The Afghan pullout set a precedent for weakness in Ukraine and the Middle East
With less than a year until the election, President Biden’s legacy is beginning to take shape. He is leaving a record of defeat.
From Afghanistan to Ukraine to Gaza, Mr. Biden has adopted Barack Obama’s playbook of leading the free world from behind. On Dec. 1, Secretary of State Antony Blinken made his fourth visit to Israel since the Hamas terrorist attacks of Oct. 7. His remarks focused on what Israel shouldn’t do in Gaza rather than on how to defeat the Hamas terrorists who are still holding around 140 hostages.
Mr. Biden’s Obama-era team—national security adviser Jake Sullivan, Central Intelligence Agency Director William J. Burns and climate envoy John Kerry—adore grand bargains that make them feel like masters of the geopolitical universe. What the U.S. gives up in these deals is usually clear. But it’s rarely apparent what America and her allies get in return. Washington sent billions in cash to Iran for unverifiable promises and restrained Ukraine to try to win favor with Russia.
It’s convenient for Mr. Biden that MAGA Republicans oppose aid to Ukraine; he can blame them for his failure to deliver. While it’s true that Congress is playing politics with American credibility and Ukrainian lives, so is Mr. Biden, who has the power to arm Ukraine today if he wished. The tanks, ATACMS, big drones and jets that Ukraine needs to win the war are collecting dust in American warehouses instead of destroying the Russian military.
On Nov. 18, I represented the Russian Action Committee at the 15th Halifax Security Forum. Remarks there by Estonian Defense Minister Hanno Pevkur and others strengthened my belief that the U.S. is deliberately allowing the Russian occupation to continue. Two vital arteries feed Vladimir Putin’s army and enable his occupation: the Crimean land bridge and the Melitopol railway. According to several analysts, a single barrage of properly loaded ATACMS could destroy both and starve Mr. Putin’s invading army of supplies. Withholding these armaments is a choice.
At every point of conflict in his presidency, Mr. Biden’s modus operandi, like Mr. Obama’s, has been to make concessions to create the illusion of diplomatic success. Mr. Biden appears intent on cutting yet another deal to make the problem of Ukraine go away—for the moment. The same shortsighted fecklessness led Mr. Obama to back off from defending Ukraine in 2014 when Mr. Putin first invaded and annexed Crimea, leading inevitably to his full-scale invasion in 2022. My great fear is that Mr. Biden’s envoys are now discussing with Mr. Putin the partition of Ukraine along the current front lines.
Mr. Biden has refused to support Ukraine’s immediate admission to the North Atlantic Treaty Organization. I predict he will offer NATO membership for the unoccupied parts of Ukraine as a carrot to coerce President Volodymyr Zelensky into accepting this unholy partition. A considerable part of Russia’s frozen assets in the West—held as a bargaining chip by Mr. Biden—could be given to Ukraine as a sweetener.
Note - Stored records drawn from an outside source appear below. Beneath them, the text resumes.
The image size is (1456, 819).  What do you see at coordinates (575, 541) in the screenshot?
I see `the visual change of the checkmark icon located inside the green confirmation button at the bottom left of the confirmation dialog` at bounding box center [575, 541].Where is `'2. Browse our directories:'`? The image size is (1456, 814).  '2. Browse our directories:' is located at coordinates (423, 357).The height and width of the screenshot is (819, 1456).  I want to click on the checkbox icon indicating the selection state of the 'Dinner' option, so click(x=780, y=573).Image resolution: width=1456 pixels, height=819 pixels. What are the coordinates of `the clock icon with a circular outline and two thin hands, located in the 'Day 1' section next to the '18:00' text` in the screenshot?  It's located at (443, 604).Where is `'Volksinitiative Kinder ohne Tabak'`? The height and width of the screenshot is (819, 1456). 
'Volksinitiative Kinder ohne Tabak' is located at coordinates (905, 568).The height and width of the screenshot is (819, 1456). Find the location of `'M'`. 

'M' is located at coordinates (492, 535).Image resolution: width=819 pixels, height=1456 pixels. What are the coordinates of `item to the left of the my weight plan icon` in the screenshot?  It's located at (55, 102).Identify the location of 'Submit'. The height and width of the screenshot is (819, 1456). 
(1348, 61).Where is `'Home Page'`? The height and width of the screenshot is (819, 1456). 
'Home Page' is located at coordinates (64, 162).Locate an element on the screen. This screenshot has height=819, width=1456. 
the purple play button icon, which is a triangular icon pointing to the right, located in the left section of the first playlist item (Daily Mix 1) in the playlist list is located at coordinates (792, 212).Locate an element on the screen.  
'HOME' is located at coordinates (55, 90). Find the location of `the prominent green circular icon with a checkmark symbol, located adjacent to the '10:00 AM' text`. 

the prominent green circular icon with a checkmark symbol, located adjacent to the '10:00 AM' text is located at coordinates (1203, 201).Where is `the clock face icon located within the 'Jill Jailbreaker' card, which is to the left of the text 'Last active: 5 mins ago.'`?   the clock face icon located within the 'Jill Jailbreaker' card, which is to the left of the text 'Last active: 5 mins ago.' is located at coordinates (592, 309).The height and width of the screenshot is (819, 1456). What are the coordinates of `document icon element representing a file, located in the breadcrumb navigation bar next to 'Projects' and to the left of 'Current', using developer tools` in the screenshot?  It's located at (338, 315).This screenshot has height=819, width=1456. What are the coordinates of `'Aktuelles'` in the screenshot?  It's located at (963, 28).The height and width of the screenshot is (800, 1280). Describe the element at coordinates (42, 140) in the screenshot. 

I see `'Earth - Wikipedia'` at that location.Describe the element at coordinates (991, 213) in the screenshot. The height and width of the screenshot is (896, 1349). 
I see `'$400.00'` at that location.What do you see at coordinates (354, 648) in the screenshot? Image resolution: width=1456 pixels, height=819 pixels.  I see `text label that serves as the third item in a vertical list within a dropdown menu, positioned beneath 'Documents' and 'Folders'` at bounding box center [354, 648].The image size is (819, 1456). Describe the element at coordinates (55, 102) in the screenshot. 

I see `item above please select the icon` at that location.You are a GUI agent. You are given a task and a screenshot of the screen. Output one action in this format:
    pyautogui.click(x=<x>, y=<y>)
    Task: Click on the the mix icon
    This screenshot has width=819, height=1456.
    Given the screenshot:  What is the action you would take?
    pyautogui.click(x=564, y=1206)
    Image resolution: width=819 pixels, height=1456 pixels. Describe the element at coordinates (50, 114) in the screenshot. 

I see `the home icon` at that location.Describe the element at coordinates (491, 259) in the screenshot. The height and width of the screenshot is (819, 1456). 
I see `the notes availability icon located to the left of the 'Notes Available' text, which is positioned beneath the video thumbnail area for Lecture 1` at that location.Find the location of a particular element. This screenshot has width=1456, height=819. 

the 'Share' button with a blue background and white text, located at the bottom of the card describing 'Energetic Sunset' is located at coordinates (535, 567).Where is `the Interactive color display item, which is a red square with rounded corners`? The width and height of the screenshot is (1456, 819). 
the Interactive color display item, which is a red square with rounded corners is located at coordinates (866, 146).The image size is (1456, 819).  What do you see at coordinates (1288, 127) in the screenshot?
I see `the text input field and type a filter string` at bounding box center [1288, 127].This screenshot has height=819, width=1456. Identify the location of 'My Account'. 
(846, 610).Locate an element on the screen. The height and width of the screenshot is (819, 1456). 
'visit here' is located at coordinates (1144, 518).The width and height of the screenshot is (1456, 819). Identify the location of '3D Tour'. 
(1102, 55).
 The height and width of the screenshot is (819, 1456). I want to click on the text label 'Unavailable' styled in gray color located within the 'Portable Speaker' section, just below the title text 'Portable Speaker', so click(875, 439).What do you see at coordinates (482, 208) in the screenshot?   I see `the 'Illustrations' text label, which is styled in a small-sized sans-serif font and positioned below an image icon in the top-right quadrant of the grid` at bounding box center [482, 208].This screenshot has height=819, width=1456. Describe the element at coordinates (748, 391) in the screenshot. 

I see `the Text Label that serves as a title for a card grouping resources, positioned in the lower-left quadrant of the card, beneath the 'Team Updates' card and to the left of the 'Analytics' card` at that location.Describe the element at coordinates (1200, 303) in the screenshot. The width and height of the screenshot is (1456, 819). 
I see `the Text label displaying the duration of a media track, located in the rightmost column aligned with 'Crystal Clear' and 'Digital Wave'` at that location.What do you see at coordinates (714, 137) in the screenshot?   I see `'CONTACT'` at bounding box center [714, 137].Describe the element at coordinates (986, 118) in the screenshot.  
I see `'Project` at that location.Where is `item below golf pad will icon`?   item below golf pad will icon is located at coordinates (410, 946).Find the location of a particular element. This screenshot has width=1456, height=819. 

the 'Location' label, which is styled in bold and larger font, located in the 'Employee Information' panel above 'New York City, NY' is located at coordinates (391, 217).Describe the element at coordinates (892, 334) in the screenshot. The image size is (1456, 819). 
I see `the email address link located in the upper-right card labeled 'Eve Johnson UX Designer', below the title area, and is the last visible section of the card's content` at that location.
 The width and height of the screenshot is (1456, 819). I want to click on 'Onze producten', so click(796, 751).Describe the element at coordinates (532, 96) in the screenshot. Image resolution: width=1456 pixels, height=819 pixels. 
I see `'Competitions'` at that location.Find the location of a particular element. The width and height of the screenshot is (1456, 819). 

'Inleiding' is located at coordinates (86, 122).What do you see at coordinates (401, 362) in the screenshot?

I also worry that when Mr. Biden met with China’s Xi Jinping on Nov. 15, he might have offered concessions to China in return for Mr. Xi’s support in pressuring Mr. Putin to accept such a proposition. It would condemn millions of Ukrainians to persecution and ethnic cleansing—and any cease-fire would last only until Mr. Putin is ready to take another bite of Europe.
Allowing Mr. Xi to act as a global power broker would follow Mr. Biden’s dismal pattern. He abandoned Afghanistan out of fear of staying longer, and the incompetent American retreat emboldened Mr. Putin to invade Ukraine. By letting Mr. Putin get away with invasion and atrocities in Ukraine, Mr. Biden’s advisers emboldened Iran-backed Hamas to invade Israel. When the Biden administration eased oil sanctions on Venezuela, dictator Nicolás Maduro responded by cracking down on elections and preparing to annex half of neighboring Guyana.
If Mr. Biden allows Mr. Putin to take more Ukrainian territory by force today, he would embolden Mr. Xi to invade Taiwan tomorrow. Weakness invites aggression. War and terror spread until the leaders are neutralized.
If Mr. Biden armed Ukraine for victory, Mr. Putin wouldn’t survive long. His downfall would cripple a circle of thugs and terrorists from Caracas to Tehran. It’s also possible that Russia as it exists today wouldn’t survive. So what? Recall that many foreign-policy experts, including President George H.W. Bush, attempted to preserve the Soviet Union out of fear of what might happen if it fell. I’m grateful they failed.
The collapse of the Soviet Union led to an unparalleled expansion of global freedom, an opportunity that Ukraine and others seized. Mr. Putin and his KGB gang ripped that from our grasp. The end of the Russian mafia state would be a mortal blow to the forces of terrorism and tyranny. Israel and Ukraine are fighting the same fight. The Biden administration should be doing everything possible to help them win instead of holding them back.